Hierauf basieret die serielle Arbeit „Primary Structures“ (Archival pigment print on Fine Art Photo Rag). Das Performative in „Stimuli“ wurde durch Schwarz-Weiß-Fotografien dokumentiert. Die Kompositionen sind mehrteilige Kunstwerke mit regulierten Abwandlungen. In einer akademischen Bildbetrachtung würde sich die geometrische Form des Quadrats regelrecht quälen lassen. Ein quadratisches Bildfeld ist gleichmäßig unterteilt: Zwei farbige Flächen und eine Fotografie sowie ein ungefülltes Quadrat gliedern jedes Werk. Diese Teile sind konstant, werden lediglich durch die Veränderung der Anordnung akzentuiert.

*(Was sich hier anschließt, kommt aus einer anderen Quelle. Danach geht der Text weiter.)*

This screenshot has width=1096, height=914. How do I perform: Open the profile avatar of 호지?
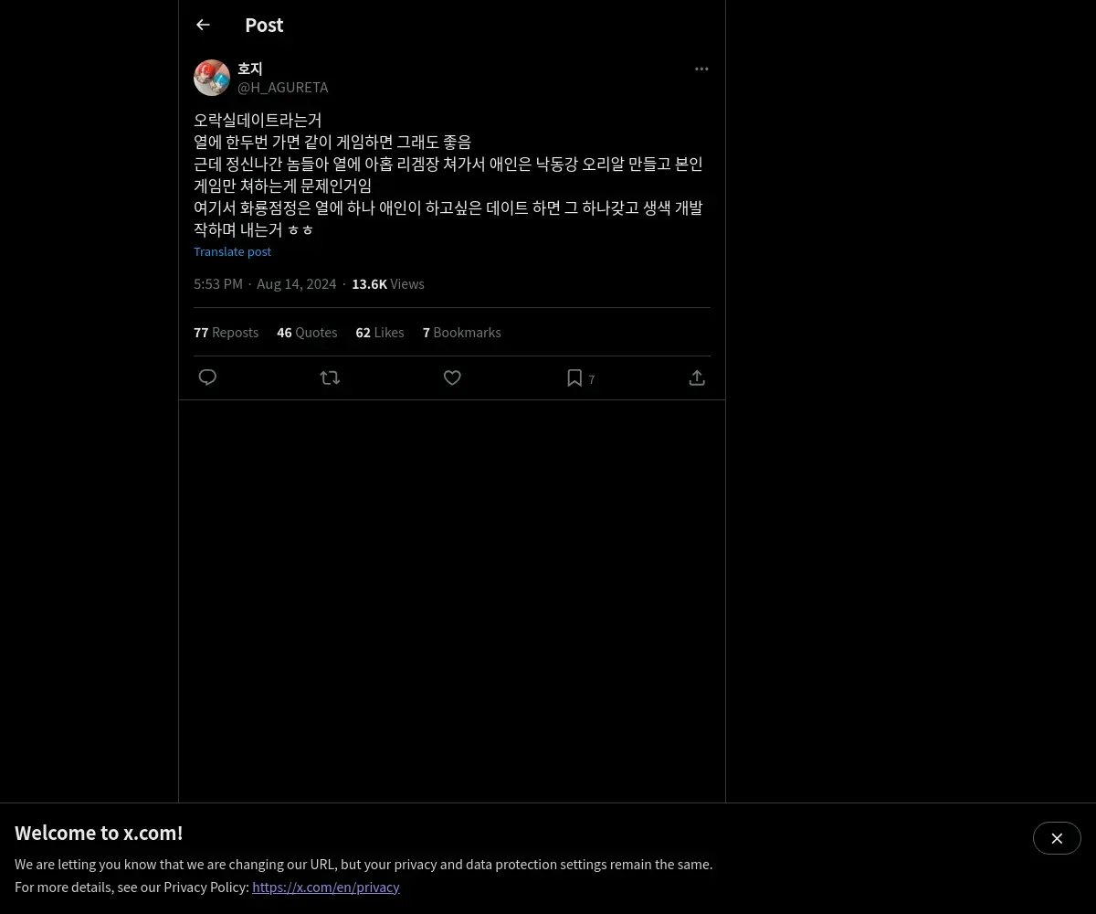(212, 78)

Jedes Quadrat in den einzelnen Arbeiten kann autonom betrachtet werden. Aus kunsttheoretischer Sicht stellt sich die Frage, ob und wie die farbigen Flächen erlebt werden sollen – als räumliches Konstrukt? Dies gelingt zumeist durch die Kontrastwirkung von Farben, deren Dynamik vielleicht sogar Emotionen erzeugen. Allerdings können durch die Anordnung der hier auftretenden Farbflächen keine Tiefe oder sogar Raum erzeugt werden. Wohl ganz im Sinne des Künstlers misslingt die Suche nach einer Metaebene der Farbkompositionen. Die drei bedruckten Quadrate sind in ihrer Zahl eine Reflexion auf die dreigeteilten Platten mit denen die Makaken auf den Fotografien hantieren. Das fehlende vierte Bildelement emanzipiert sich aus dem Gefüge der anderen Flächen und nimmt als Negativform einen Gestaltungscharakter ein; Es ist sowohl ein quadratisches Loch in der Komposition, als auch eine quadratische Fläche.

 

Alle Einzelarbeiten in „Primary Structures“ bilden einen vollständigen Gedanken. Die Serie wird vom Betrachter wie eine Erzählung gelesen – das performative Moment dringt hierbei erneut durch. Die farbigen Flächen stehen mit den Schwarz-Weiß-Fotografien in formaler Beziehung:  Der Affe ist der Rezipient des Kunstobjekte in der Fotografie. Der Betrachter von „Primary Structures“ selbst, kann diesen Moment zusammen mit den farbigen Flächen wahrnehmen, die ihn – ebenso wie die Tiere – zum Konsumenten dieser gegenstandslosen Werke werden lassen und gezwungenermaßen seine derzeit stattfindende Handlung hinterfragt.